● REQUIREMENT
Exactly the lines below starting at the line with "Given: Click the guests person icon" and ending at the line with "Given: Open the Slide Show ribbon tab" are wanted, with both ends included. Leave out the pictures and add no other lines.

(Collected data)

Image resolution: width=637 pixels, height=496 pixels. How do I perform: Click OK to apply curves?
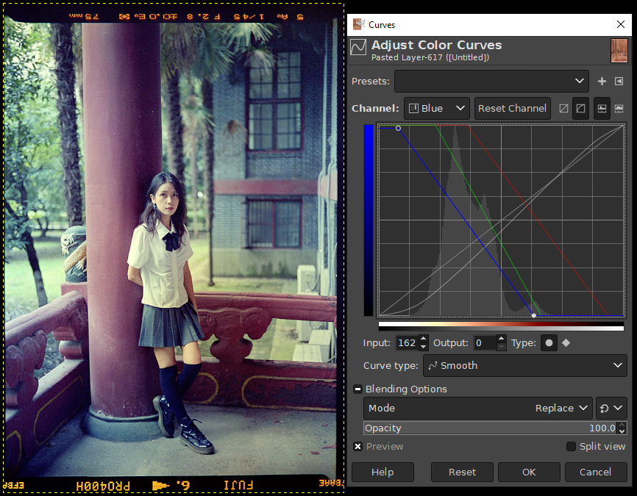pyautogui.click(x=529, y=472)
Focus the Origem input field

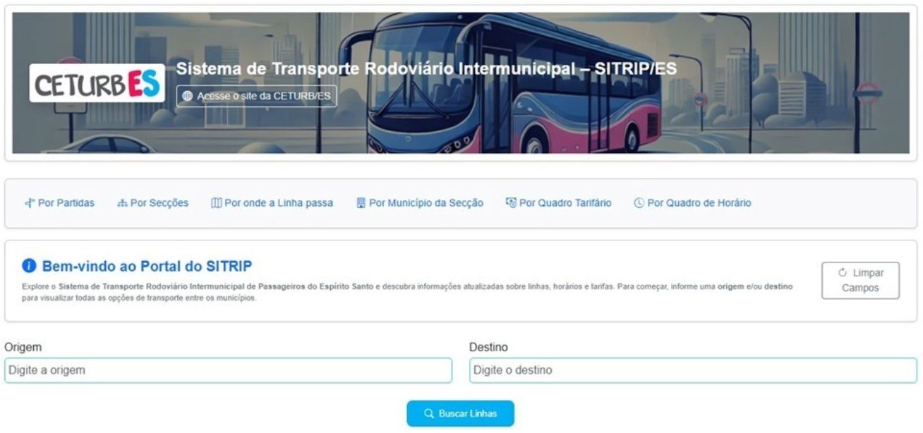(228, 370)
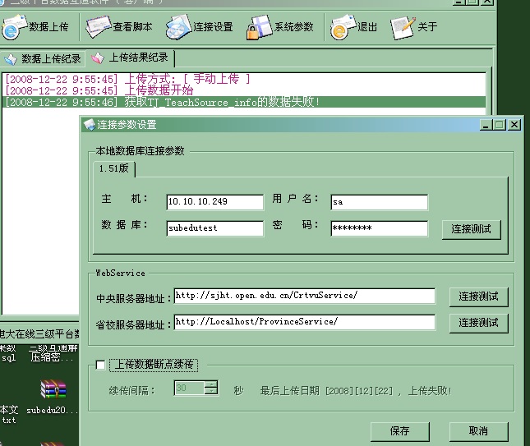Enable 上传数据断点续传 checkbox
Image resolution: width=530 pixels, height=446 pixels.
[101, 365]
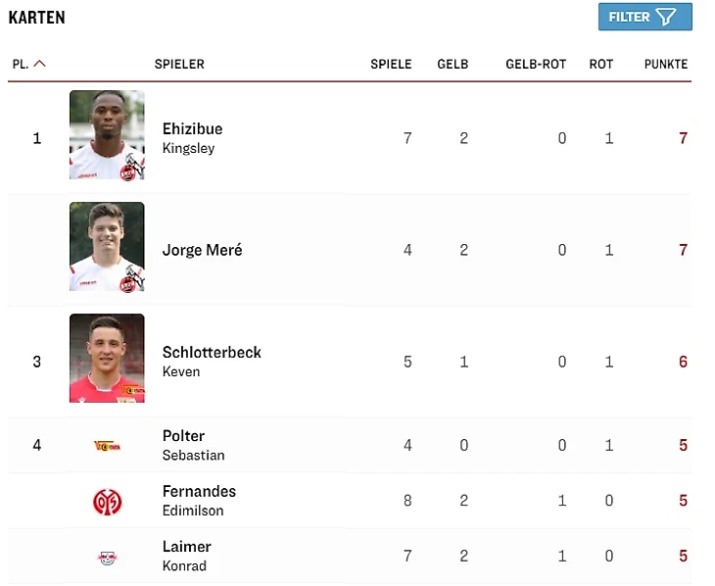
Task: Open Laimer Konrad player name link
Action: pos(186,556)
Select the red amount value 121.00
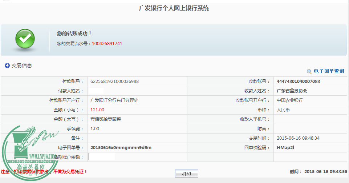The height and width of the screenshot is (183, 349). click(x=97, y=110)
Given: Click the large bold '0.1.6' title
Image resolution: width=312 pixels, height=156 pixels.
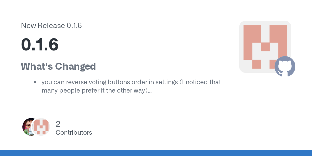Looking at the screenshot, I should click(x=40, y=44).
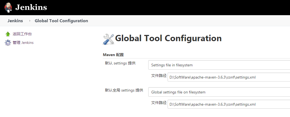
Task: Click the Maven 配置 section header
Action: point(113,55)
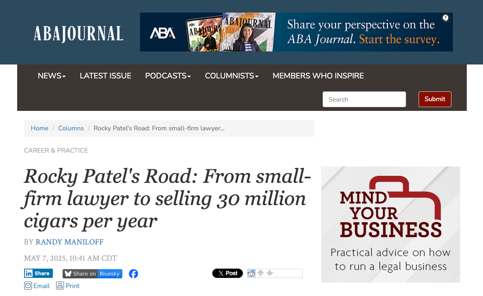Click the ad info icon on banner

445,18

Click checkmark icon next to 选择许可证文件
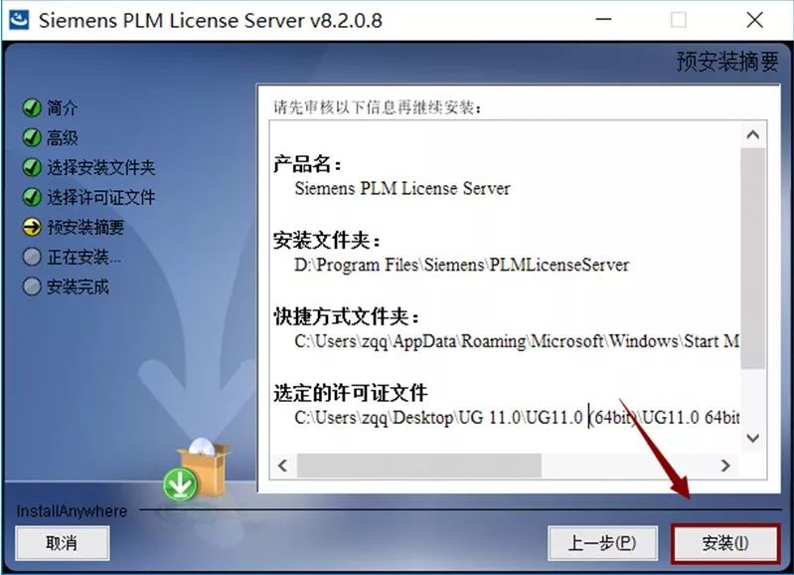32,197
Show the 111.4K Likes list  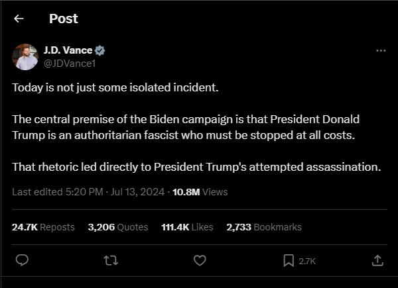tap(187, 227)
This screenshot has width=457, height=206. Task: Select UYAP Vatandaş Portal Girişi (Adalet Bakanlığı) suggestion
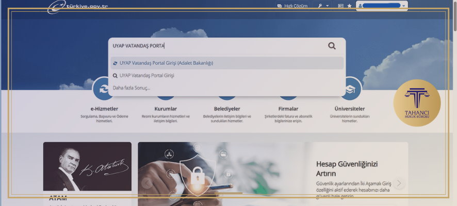click(x=166, y=63)
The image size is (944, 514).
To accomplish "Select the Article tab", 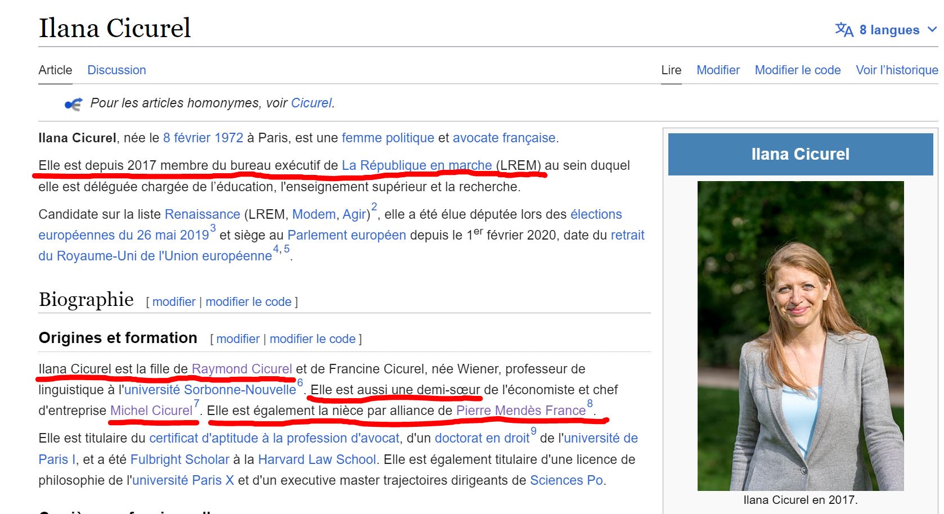I will 55,70.
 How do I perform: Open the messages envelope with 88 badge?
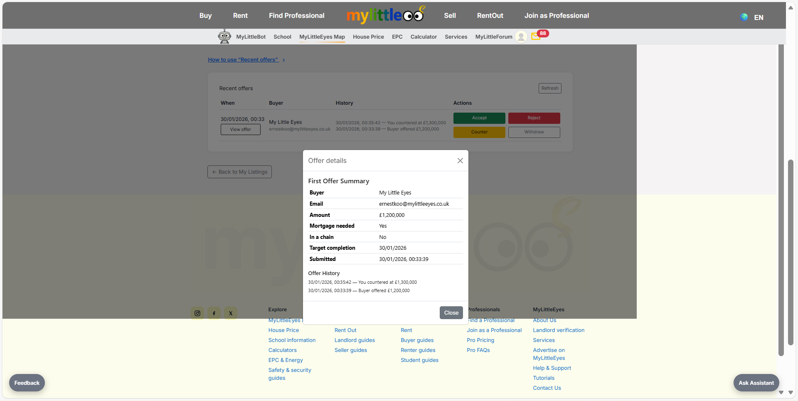[x=536, y=37]
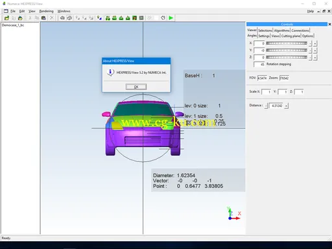Image resolution: width=332 pixels, height=249 pixels.
Task: Click the green play arrow in toolbar
Action: pos(171,18)
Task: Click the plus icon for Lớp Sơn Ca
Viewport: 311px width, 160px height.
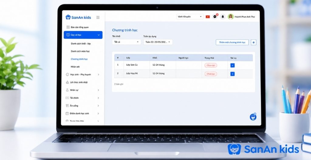Action: (232, 65)
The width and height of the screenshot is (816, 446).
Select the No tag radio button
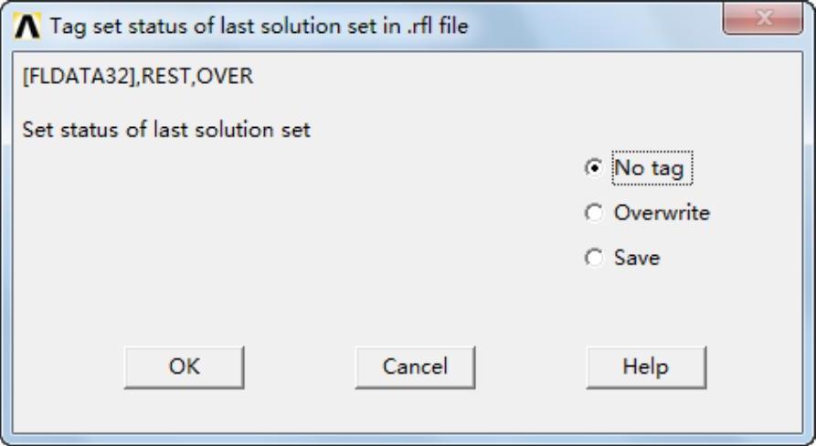coord(595,167)
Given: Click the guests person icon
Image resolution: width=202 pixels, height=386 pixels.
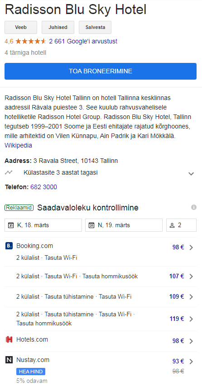Looking at the screenshot, I should pyautogui.click(x=172, y=225).
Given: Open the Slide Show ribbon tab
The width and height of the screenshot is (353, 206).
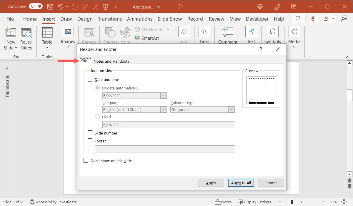Looking at the screenshot, I should coord(170,19).
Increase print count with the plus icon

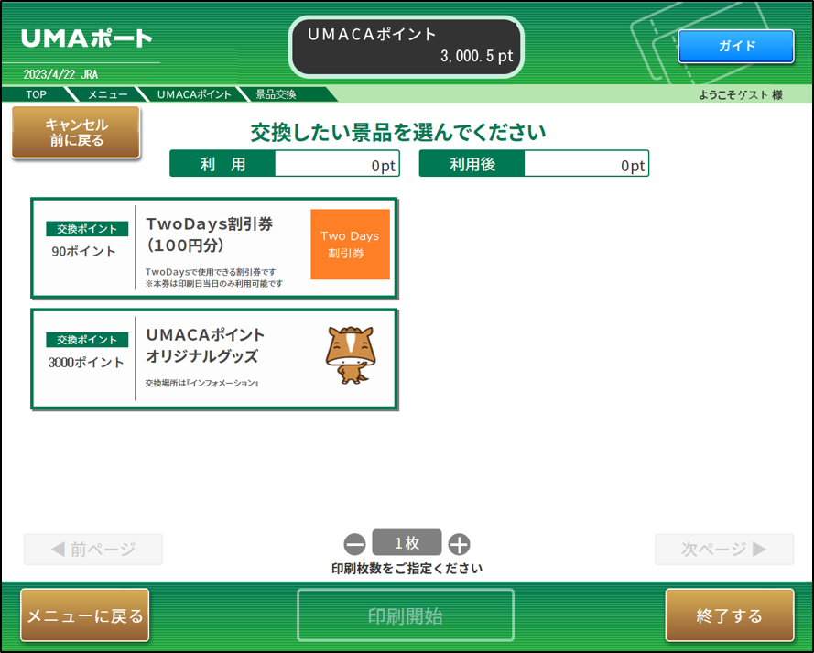459,544
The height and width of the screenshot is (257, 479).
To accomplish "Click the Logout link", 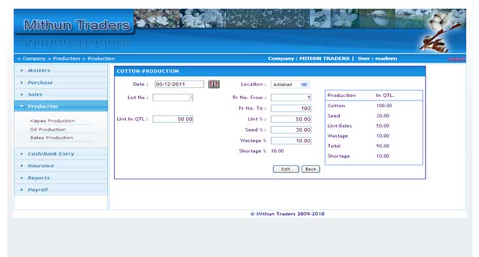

● ANSWER SPACE
Given: Click the guests person icon
Image resolution: width=202 pixels, height=386 pixels.
Looking at the screenshot, I should pyautogui.click(x=172, y=225).
Given: Open the Slide Show ribbon tab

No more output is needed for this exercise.